> **TASK GOAL**:
Report back every line below that carries the word "button".

> **SOURCE MATERIAL**:
------

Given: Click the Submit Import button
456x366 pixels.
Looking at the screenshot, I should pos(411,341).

------

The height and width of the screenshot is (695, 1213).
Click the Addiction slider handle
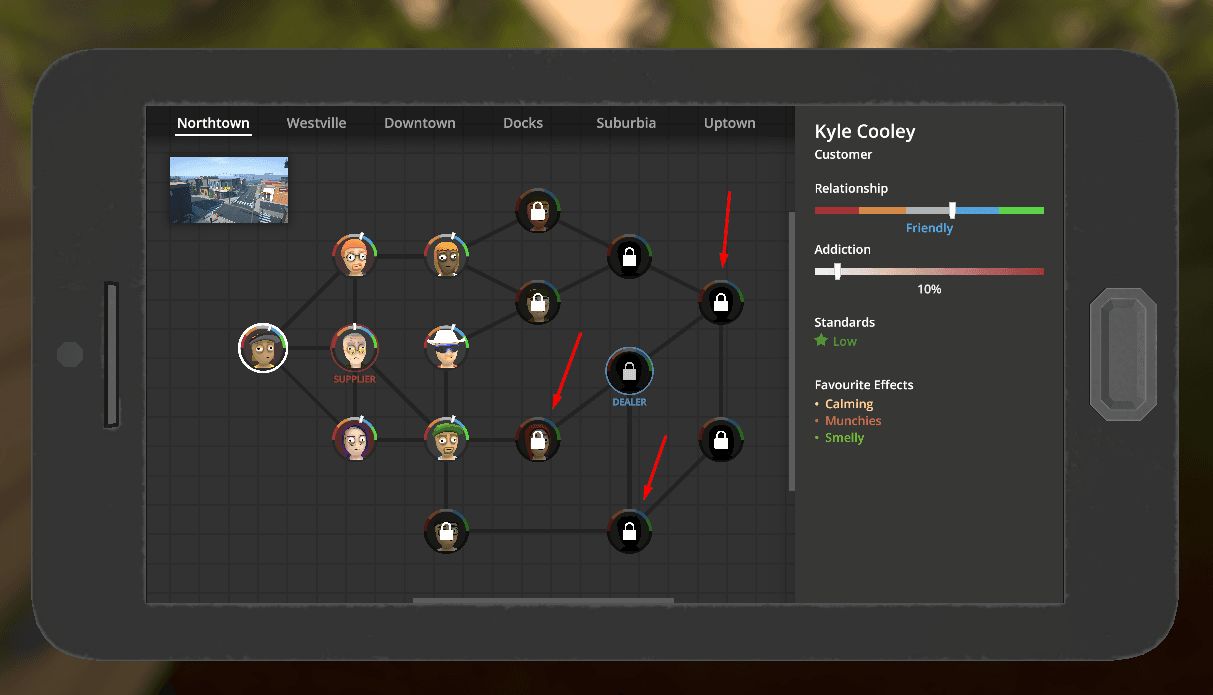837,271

------

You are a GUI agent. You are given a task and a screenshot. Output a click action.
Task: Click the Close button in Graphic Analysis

------

> **SOLUTION TO THE PROBLEM**:
Given: Click the Submit Import button
Task: Click the Close button in Graphic Analysis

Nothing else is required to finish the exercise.